Add pipeline launcher components for other distributed training jobs

Jeffwan commented 4 years ago

In order to leverage different training operators in kubeflow pipeline, it would be better to provide high level launcher components as an abstraction to invoke training jobs.

katib-launcher and launcher are launcher componets for katib and tf-operator. We definitely need more similar components for PyTorch, MxNet, MPI and XGBoost, etc.

https://github.com/kubeflow/pipelines/tree/master/components/kubeflow

Ark-kun commented 4 years ago

What do you think about having generic launcher components that receive resolved serialized TaskSpec (or container image + command-line) and launch the given component.

What do you think about syntax like this?

MyLauncher = load_component(...)
with dsl.use_launcher(MyLauncher(num_workers=10)):
    launched_task = XGBoostTrainer(training_data=..., num_trees=500)

or

MyLauncher = load_component(...)
launcher_for_train = MyLauncher(
    num_workers=10,
    task=XGBoostTrainer(training_data=..., num_trees=500),
)

stale[bot] commented 3 years ago

This issue has been automatically marked as stale because it has not had recent activity. It will be closed if no further activity occurs. Thank you for your contributions.

stale[bot] commented 3 years ago

This issue has been automatically closed because it has not had recent activity. Please comment "/reopen" to reopen it.

Jeffwan commented 3 years ago

/reopen

k8s-ci-robot commented 3 years ago

@Jeffwan: Reopened this issue.

In response to [this](https://github.com/kubeflow/pipelines/issues/3445#issuecomment-729089982): >/reopen Instructions for interacting with me using PR comments are available [here](https://git.k8s.io/community/contributors/guide/pull-requests.md). If you have questions or suggestions related to my behavior, please file an issue against the [kubernetes/test-infra](https://github.com/kubernetes/test-infra/issues/new?title=Prow%20issue:) repository.

midhun1998 commented 3 years ago

Hi @Jeffwan and @Ark-kun . I would like to contribute to this issue. Please let me know how I can be of any help. :)

stale[bot] commented 3 years ago

This issue has been automatically marked as stale because it has not had recent activity. It will be closed if no further activity occurs. Thank you for your contributions.

wangli1426 commented 3 years ago

Any update to this feature?

I believe it would be great that Kuebflow pipelien can provide a generic launcher that creates CRD and manages the lifespan of a CRD, like MPIJob, PyTorchJobs, etc.

This requirement can be partially satisfied by using Kitlab Expeirment.
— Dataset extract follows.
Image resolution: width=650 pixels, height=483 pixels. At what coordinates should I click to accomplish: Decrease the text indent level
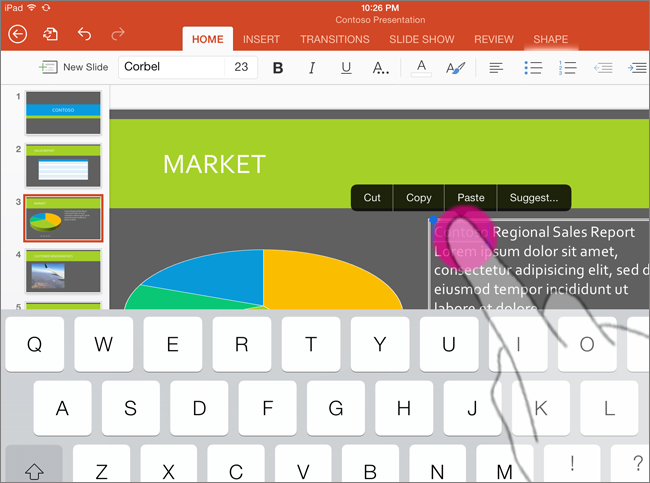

However, as far as I know, there are some clear drawback of this approach:

It is possible that the launcher pod failed, but the CRD is still running.
An experiment can have multiple trials, each of which can be a CRD, like MPIJobs.

Thus, it is desirable to have a GenericLauncher in Kubeflow Pipeline, and an operator to manage the life span of the launcher pod and the created CRDs.

jalola commented 3 years ago

Hi, I am also looking for this feature, especially Pytorch, the PR for it seems pausing for some time https://github.com/kubeflow/pipelines/pull/5170

I could run the distributed training using PytorchJob (created by ResourceOp), this way has a disadvantage that it does not show the logs in the UI of the pipeline, it only shows the logs of the job controller not the worker container.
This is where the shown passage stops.